A new research from the University of Gothenburg, Sweden, has shown that the substance ghrelin, which plays an important role in various addictions, such as alcoholism and binge-eating, also impacts on sugar consumption, which is due, in part, to genetic factors.
Ghrelin is a neuropeptide that both activates the brain's reward system and increases appetite. This means that when we are hungry, levels of ghrelin increase, activating the brain's reward system, and this, in turn, increases our motivation to look for food. Previous research from the Sahlgrenska Academy has linked ghrelin to the development of various dependencies, such as drug addiction and alcoholism.
In a new study, researchers examined the genes of 579 individuals chosen from the general public. It emerged that people with certain changes in the ghrelin gene consume more sugar than their peers who do not have these changes.

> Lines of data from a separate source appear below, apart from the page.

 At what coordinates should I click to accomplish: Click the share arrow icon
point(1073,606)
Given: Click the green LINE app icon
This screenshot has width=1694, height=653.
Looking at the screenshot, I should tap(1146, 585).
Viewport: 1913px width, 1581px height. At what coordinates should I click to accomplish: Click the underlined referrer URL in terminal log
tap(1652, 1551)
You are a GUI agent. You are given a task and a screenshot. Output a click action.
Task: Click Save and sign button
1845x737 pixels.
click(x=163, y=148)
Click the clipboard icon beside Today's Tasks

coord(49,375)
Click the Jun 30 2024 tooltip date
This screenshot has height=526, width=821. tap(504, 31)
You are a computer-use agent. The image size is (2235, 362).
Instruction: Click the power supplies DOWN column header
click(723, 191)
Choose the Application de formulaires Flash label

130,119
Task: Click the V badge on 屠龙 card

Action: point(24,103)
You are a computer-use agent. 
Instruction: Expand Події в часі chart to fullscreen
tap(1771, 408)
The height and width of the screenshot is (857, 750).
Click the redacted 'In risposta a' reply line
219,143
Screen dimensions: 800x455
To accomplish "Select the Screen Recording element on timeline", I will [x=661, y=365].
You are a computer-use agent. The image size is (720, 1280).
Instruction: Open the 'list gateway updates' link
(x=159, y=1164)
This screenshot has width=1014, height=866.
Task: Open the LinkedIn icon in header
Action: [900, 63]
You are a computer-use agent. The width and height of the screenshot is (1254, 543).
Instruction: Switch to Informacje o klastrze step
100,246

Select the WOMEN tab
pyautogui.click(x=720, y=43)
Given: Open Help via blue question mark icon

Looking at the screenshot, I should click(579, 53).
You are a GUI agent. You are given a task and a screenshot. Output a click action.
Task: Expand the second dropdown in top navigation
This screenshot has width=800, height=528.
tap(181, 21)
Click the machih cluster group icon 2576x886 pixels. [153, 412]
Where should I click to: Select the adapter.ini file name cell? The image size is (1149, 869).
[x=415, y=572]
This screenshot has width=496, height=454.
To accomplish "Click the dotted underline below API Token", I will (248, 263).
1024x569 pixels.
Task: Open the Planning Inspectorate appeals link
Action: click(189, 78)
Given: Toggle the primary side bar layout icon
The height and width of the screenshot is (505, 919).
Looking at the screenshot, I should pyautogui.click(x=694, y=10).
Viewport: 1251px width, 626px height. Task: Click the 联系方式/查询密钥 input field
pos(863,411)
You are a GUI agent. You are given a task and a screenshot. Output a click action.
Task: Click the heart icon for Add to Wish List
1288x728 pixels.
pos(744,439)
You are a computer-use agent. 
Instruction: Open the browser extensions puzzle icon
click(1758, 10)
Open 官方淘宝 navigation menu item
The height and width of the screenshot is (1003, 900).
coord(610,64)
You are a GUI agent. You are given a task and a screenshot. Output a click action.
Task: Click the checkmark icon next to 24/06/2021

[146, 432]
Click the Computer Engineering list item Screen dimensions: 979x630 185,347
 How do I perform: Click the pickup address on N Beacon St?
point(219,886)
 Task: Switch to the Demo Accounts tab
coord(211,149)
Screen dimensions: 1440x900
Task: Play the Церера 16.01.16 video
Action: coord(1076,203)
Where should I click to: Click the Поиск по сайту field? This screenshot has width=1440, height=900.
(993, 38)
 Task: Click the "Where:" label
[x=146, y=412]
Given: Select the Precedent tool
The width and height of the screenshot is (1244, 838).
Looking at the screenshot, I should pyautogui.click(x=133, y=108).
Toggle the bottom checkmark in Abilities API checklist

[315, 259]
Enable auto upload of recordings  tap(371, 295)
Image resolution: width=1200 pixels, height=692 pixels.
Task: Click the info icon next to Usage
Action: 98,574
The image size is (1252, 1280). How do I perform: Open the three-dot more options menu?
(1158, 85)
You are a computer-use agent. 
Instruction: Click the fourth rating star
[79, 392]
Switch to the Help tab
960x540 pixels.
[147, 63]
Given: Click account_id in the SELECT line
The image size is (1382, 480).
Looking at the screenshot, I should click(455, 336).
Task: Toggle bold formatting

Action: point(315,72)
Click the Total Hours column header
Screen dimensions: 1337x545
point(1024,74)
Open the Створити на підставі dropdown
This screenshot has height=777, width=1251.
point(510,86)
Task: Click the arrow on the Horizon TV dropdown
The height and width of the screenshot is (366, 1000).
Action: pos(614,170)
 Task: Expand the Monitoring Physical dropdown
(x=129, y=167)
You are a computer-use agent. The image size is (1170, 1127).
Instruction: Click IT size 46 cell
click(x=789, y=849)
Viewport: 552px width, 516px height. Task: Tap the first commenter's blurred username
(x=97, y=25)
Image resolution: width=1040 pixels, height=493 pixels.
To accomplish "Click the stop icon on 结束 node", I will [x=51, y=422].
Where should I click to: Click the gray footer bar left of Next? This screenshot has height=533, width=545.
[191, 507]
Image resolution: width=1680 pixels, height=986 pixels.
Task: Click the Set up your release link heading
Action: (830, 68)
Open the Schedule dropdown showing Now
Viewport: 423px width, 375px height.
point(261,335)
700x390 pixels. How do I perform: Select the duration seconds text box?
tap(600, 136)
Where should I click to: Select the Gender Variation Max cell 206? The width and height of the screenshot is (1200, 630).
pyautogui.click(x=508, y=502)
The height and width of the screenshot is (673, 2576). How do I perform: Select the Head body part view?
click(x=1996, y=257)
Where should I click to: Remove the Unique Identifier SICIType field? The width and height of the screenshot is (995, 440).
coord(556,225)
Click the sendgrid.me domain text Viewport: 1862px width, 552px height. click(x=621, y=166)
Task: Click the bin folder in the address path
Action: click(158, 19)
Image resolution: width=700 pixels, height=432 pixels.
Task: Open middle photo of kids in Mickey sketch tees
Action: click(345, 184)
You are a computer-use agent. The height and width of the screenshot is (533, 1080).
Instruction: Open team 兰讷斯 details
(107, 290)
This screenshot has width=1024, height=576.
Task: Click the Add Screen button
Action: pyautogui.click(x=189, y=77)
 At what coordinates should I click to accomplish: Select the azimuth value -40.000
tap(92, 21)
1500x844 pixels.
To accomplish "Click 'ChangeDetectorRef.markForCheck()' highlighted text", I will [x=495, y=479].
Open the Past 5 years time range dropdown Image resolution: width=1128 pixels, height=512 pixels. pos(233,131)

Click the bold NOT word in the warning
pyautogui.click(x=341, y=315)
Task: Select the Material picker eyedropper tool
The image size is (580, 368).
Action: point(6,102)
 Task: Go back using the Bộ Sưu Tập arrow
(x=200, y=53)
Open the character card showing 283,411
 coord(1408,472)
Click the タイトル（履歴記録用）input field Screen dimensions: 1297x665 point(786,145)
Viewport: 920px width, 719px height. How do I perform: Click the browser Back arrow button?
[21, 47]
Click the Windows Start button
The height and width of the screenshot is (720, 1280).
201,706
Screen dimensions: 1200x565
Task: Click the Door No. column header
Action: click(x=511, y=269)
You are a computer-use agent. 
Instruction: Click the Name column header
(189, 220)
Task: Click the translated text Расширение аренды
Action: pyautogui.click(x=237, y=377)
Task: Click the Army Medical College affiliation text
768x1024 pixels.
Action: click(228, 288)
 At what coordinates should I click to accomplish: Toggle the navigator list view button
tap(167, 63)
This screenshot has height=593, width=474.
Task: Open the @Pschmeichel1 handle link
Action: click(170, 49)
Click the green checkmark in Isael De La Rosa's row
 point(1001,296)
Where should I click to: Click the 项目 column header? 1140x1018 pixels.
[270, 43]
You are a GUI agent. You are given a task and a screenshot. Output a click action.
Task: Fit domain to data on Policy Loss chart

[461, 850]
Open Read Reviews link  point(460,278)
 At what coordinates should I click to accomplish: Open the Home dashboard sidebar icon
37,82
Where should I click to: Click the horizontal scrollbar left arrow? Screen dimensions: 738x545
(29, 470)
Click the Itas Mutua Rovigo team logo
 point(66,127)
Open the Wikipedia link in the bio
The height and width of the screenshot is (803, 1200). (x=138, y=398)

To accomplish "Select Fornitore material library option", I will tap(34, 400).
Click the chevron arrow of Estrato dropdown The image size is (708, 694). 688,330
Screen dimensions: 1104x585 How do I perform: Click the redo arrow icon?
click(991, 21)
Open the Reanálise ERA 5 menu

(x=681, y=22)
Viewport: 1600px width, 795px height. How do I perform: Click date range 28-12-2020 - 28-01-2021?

This link was also seen in people who consumed large amounts of both sugar and alcohol.
Trials have also been carried out using rats, where the researchers found that when ghrelin was blocked the rats reduced their consumption of sugar and were less motivated to hunt for sugar.
"This shows that ghrelin is a strong driver when it comes to tracking down rewarding substances such as sugar or alcohol," said researcher Elisabet Jerlhag from the Sahlgrenska Academy's Department of Pharmacology.
The study has been published in the online version of the journal Plos One.